In regards to jspx, the examples I have seen of writing JSP in XML, and the
examples that I wrote myself, created very ugly code.

 This flexibility has found Spring MVC well suited for both Ajax
interactions and for REST applications. Version 3.0 of Spring MVC will
have slight enhancements that make it a top choice. I'm not sure how
Wicket competes here. I suspect it doesn't quite because it is much more
stateful.

 It is certainly correct that Wicket is a stateful framework, but so are *
our* applications. We make significant use of server-side state
(HttpSession), and transitioning to a full REST application would be a large
transition. If you know REST, you know that there is no server-side state,
but instead the state must be maintained via URL parameters. I think the
concept of REST is great for certain scenarios, but I do not think it is
fully appropriate for a desktop-like Web application. For example, in our
applications, REST would be useful for providing bookmarkable URLs to GET
documents. And that is elegantly supported by Wicket:
http://stuq.nl/weblog/2008-06-20/create-restful-urls-with-wicket

 For Ajax, there is now Spring JavaScript as you know and Spring will
continue to expand its support in this area integrating more of Dojo and
taking the best-of-breed approach. I know that you're on Ext right now
but Wicket custom approach isn't going to help with that either.

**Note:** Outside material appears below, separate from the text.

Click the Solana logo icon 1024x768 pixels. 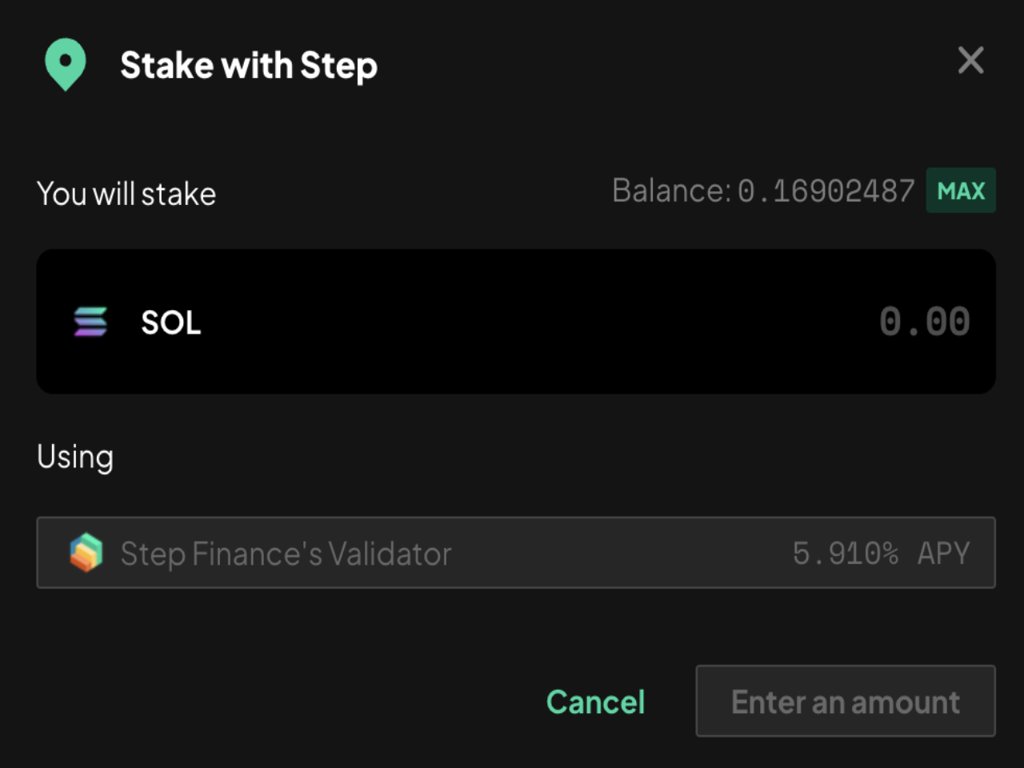91,322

 Wicket has great support for integrating other JavaScript libraries. There
is already integration with YUI, Dojo, Prototype, Scriptaculous, and some
other libraries (see
http://wicketstuff.org/confluence/display/STUFFWIKI/Wiki). From what I have
read, the next major version of Wicket will use YUI internally.

 In the end customers we talk to have chosen Spring MVC because it has a
much larger community and this is something that is very important if
you put in the context of migrating from one framework to another.

 I don't know how big the Spring MVC community is if you separate out those
that just use Spring Core and not Spring web features. I do know that Wicket
has a significant and very active community. Just post a question on the
mailing list and see how fast you get a response. Wicket is a top-level
Apache project and is not going to disappear. Besides, if we were solely
judging by user base, then JSF would clearly be the winner.

 The burden is on those proposing Wicket  to demonstrate it should be chosen
over Spring MVC that is a more natural fit on *multiple* levels.